In retrospect, I should have realized at that moment that there was no way on the planet that the two sides were going to agree on a new CBA without some sort of aggressive labor action by one side or the other.  However, I naively thought [hoped?] that as functioning adults who are partners in a business with annual revenues of $10B, the two sides would see their way clear to getting a deal done.  Forget that…  there is obviously no deal in place, and I am beginning to wonder about that assumption of the existence of “functioning adults”.

As time passes and there is reporting on the negotiations and on the lack of progress in those negotiations, you will certainly read reports about the owners’ finances.  Because MLB teams are not owned by publicly traded corporations, the degree of transparency into teams’ finances is severely limited.  In the NFL, fans can get a tiny peek through the curtains because the Packers are publicly owned and must report a lot of specifics because of that public ownership.  That does not obtain for MLB.

And that lack of transparency will become a major stumbling block in the negotiations with the union claiming huge profits for owners based on whatever and however they do the math while the owners will “cry poor” and use their own math to demonstrate their plight.  When things get into that phase of reporting on negotiations, please keep this in mind:

  • Using perfectly legal accounting practices, it is possible for accountants to make profits appear as losses and vice-versa.  Items such as “amortization” and “depreciation” and “recapture” can turn simple cash-flow calculations into a labyrinth of numbers.  Pay no attention to the man behind the curtain.

I bring that up because when all of this becomes front and center in the reporting, what you must remember to do is not to believe either side when they represent profits and losses.
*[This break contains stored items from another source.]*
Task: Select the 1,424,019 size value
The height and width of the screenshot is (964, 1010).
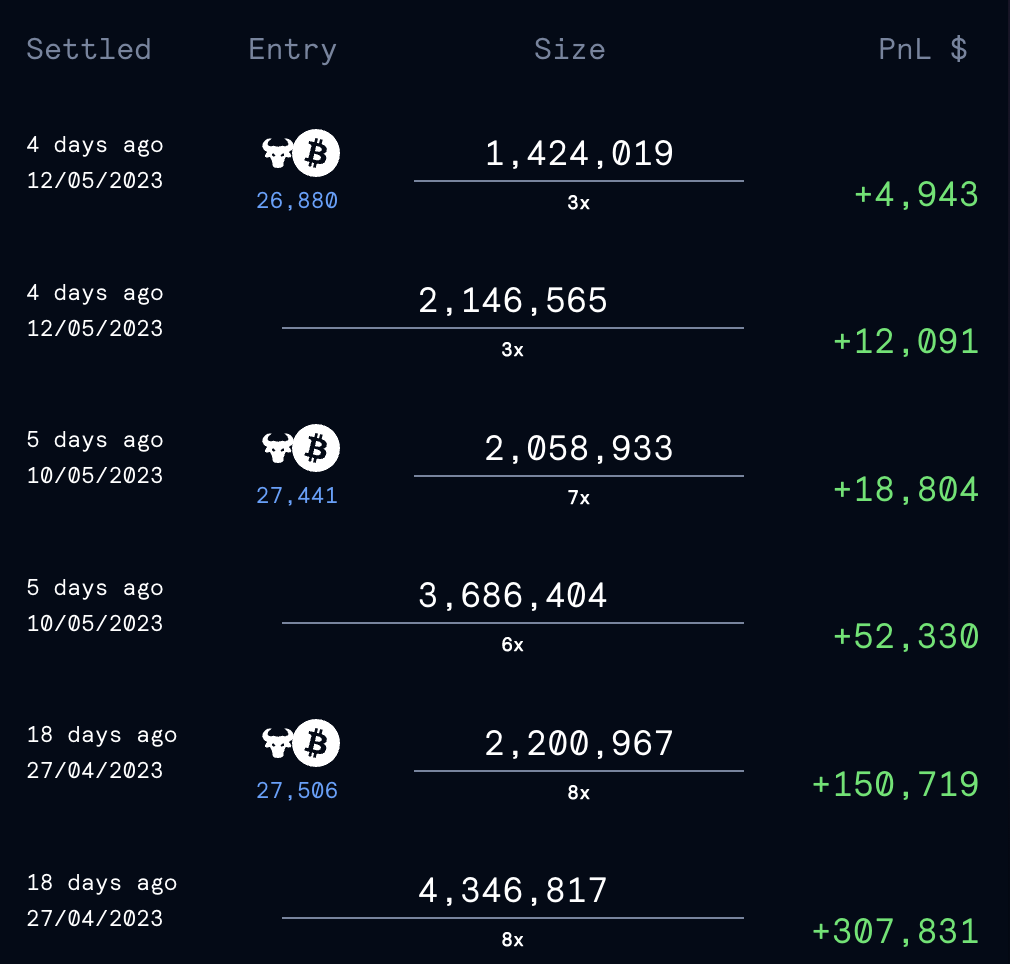Action: pos(579,154)
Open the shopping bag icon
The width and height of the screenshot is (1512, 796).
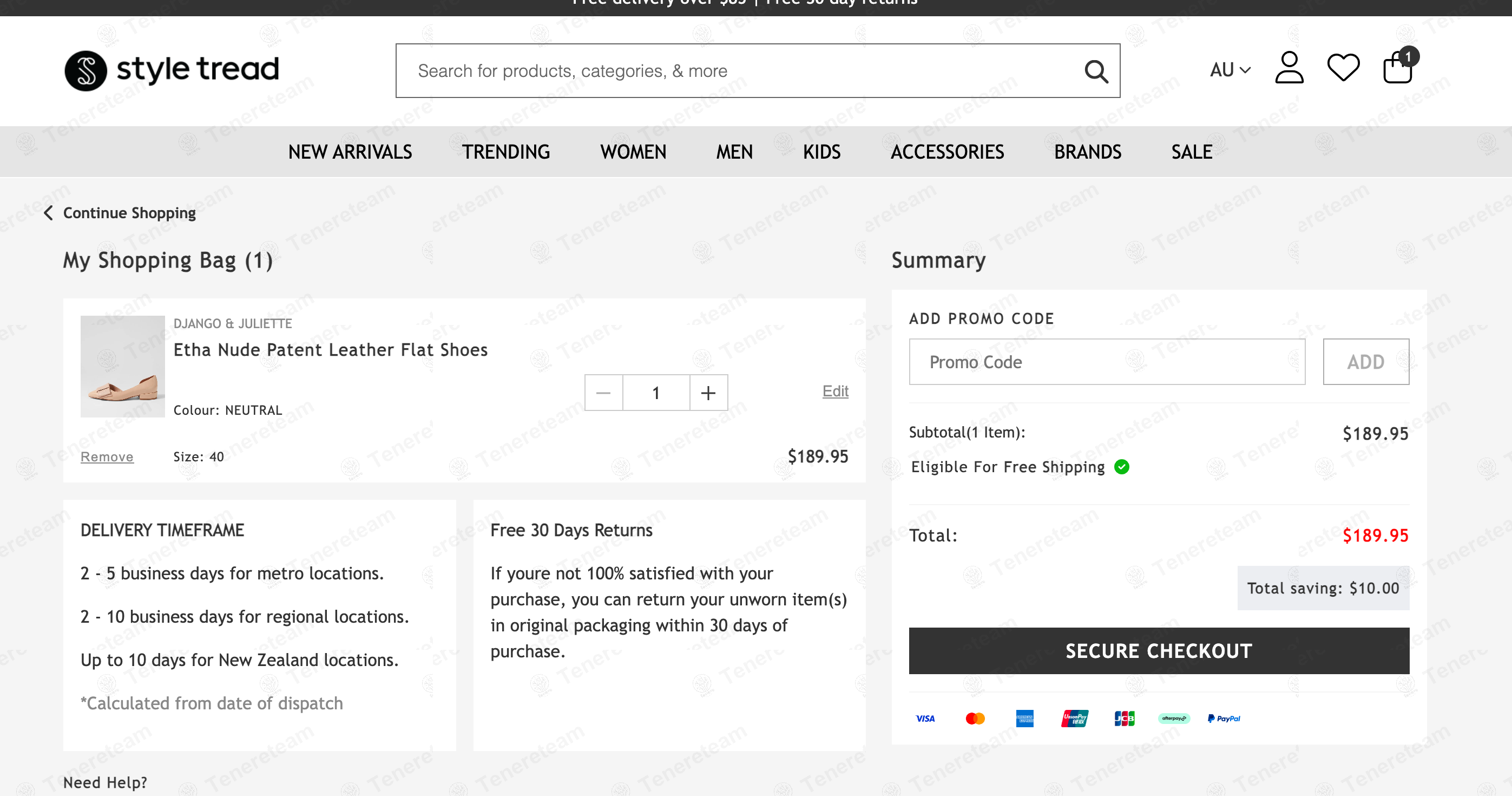[1399, 67]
  • The owners are highly motivated to minimize their gains and they have the cover to make things look the way they want them to look.  Do not be surprised or offended when they take advantage of the situation here.
  • The union cannot be trusted in this realm either because they too have a vested interest in the bottom line AND remember they do not have all the numbers because the owners have not shared them.  The union cannot complain about lack of transparency and simultaneously claim to know enough details to present credible figures.
  • BOTH sides are prevaricating here and the only way either side presents an accurate picture is either by accident or by dumb luck!

I have suggested this before and I continue to believe that this is a path to stability for MLB and the MLBPA even though I know it will never happen.

  • Baseball needs a salary cap and a salary floor.  That means owners will need to do revenue sharing similar to the way the NFL does it and it means that the NFLPA will have to tell the myriad player agents to go suck eggs.  I shan’t hold my breath waiting for either of those two things to happen.
  • A cap-and-floor salary structure will improve competitiveness and will discourage tanking .   It will also create new forms of baseball contracts that are adaptable to the new cap-and-floor structure.
  • This regimen works in football, basketball and hockey; I think it will work in baseball too – – but neither side will even pretend to consider it.

Finally, I’ll close today with an observation by George Orwell:

“Serious sport has nothing to do with fair play.  It is bound up with hatred, jealousy, boastfulness, disregard of all rules and sadistic pleasure in witnessing violence; in other words, it is war minus the shooting.”